- Data for review
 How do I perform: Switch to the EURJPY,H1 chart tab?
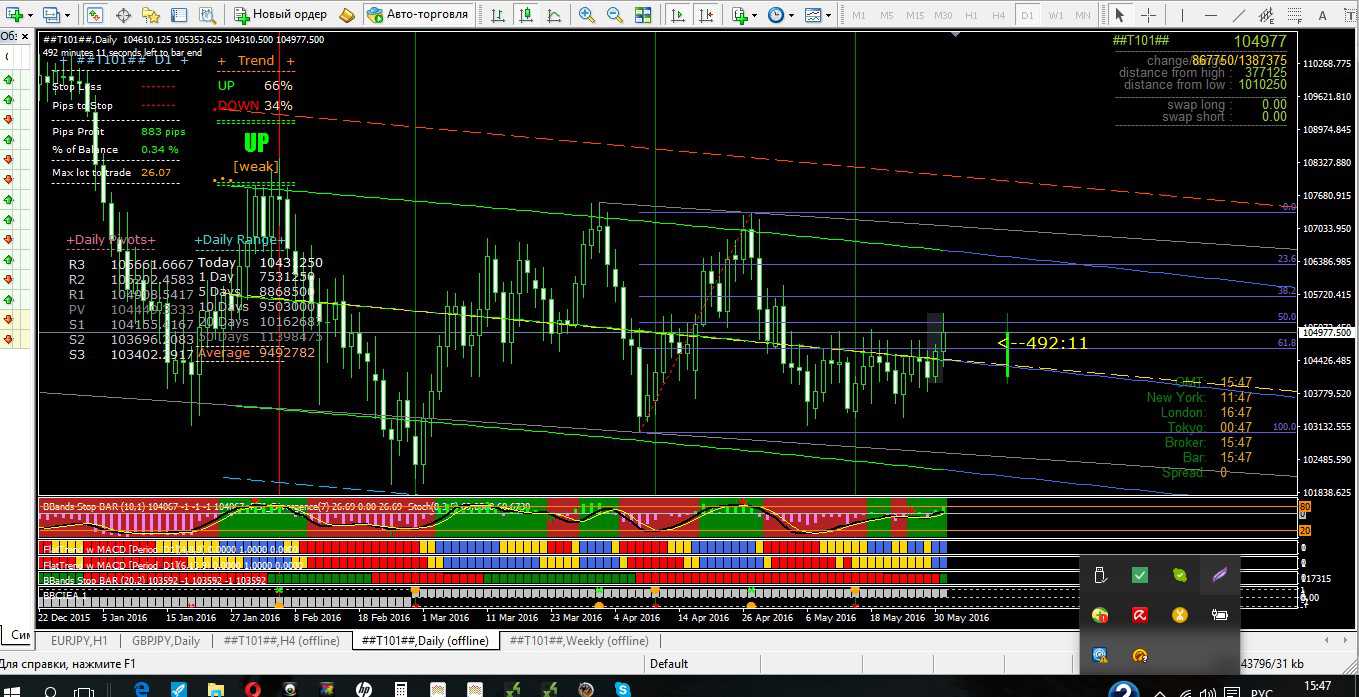[x=79, y=641]

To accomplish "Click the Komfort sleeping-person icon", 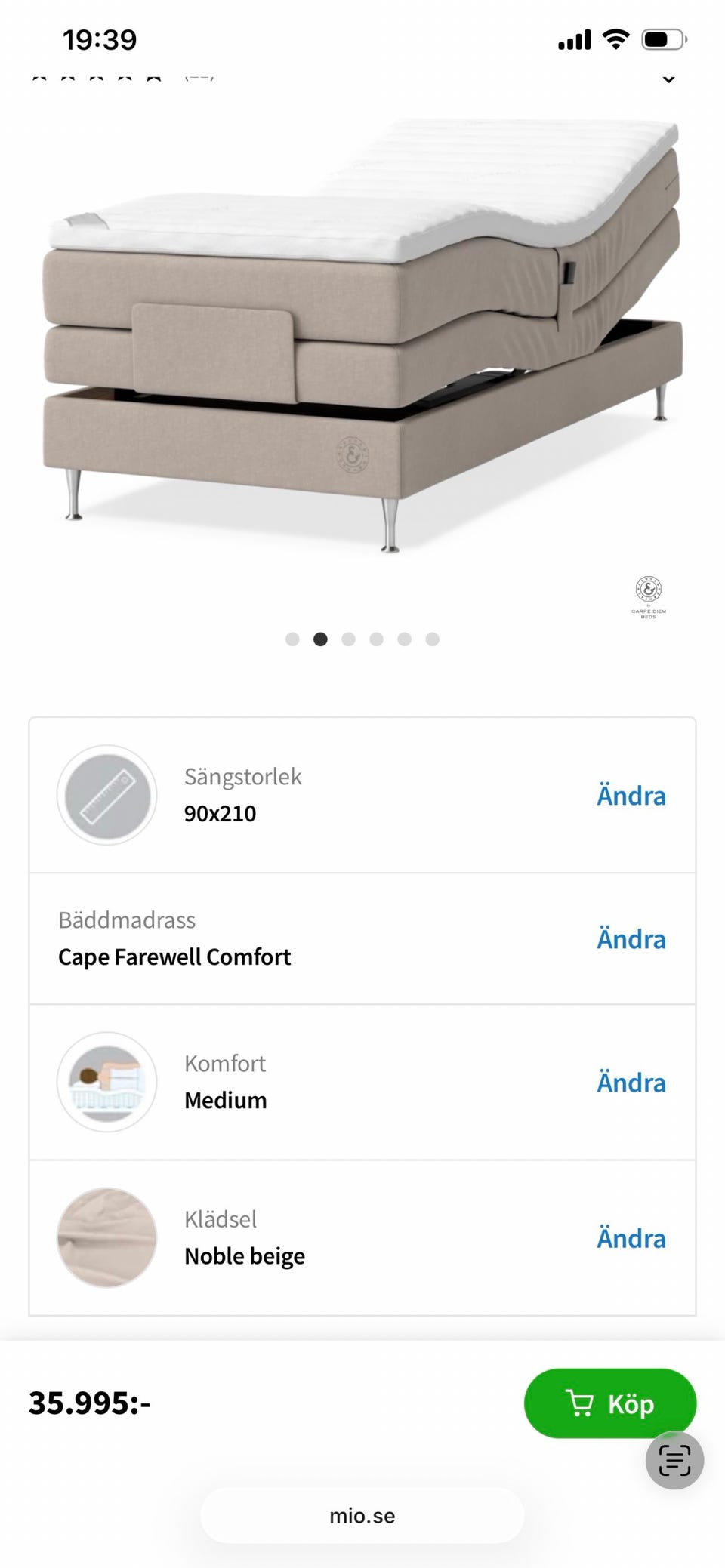I will [106, 1082].
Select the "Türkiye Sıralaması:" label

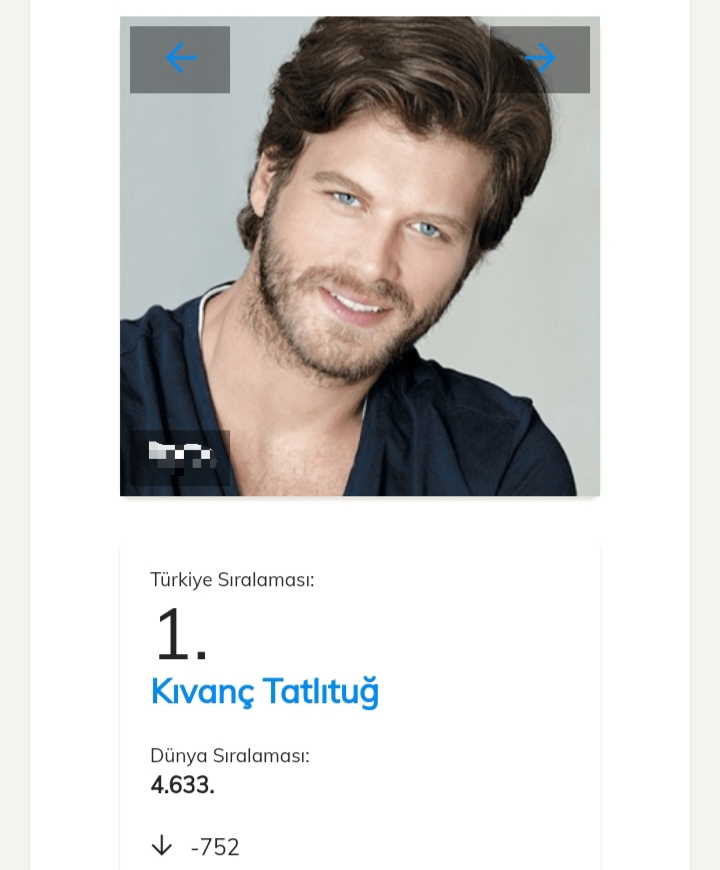click(232, 579)
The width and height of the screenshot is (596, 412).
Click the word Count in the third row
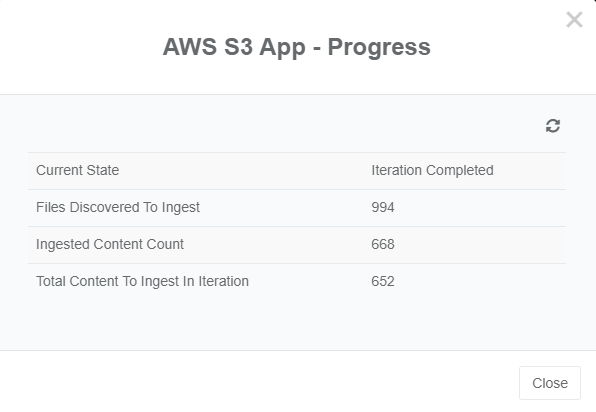[165, 244]
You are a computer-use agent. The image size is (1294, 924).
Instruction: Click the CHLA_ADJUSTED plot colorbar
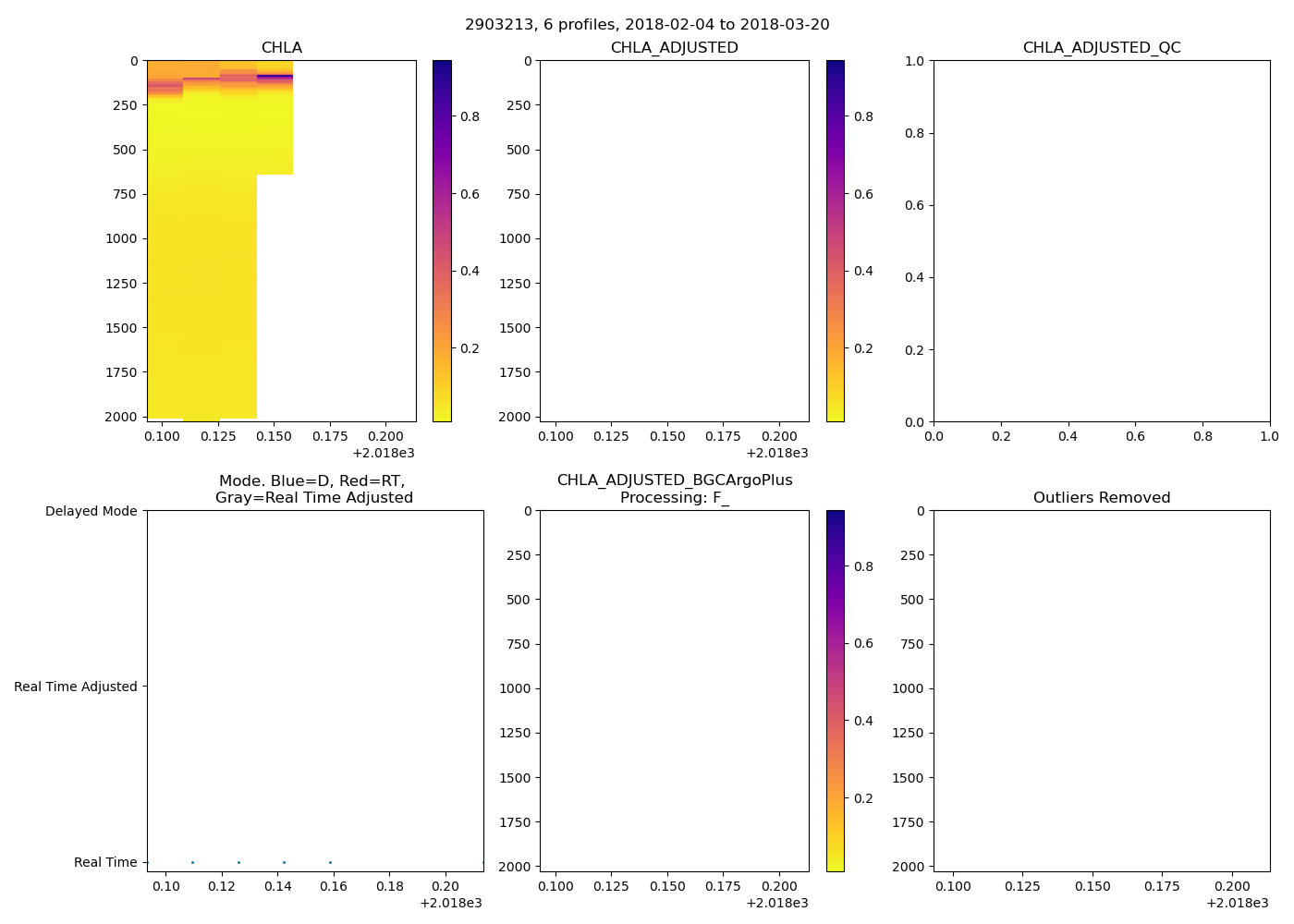[835, 240]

- Problem requirements
Find the line holding "Instruction: Click the" in the data above. Retype it and every later line exactly, through the end, but not the pictures.

- Completed exercise
Instruction: Click the CHLA_ADJUSTED plot colorbar
[835, 240]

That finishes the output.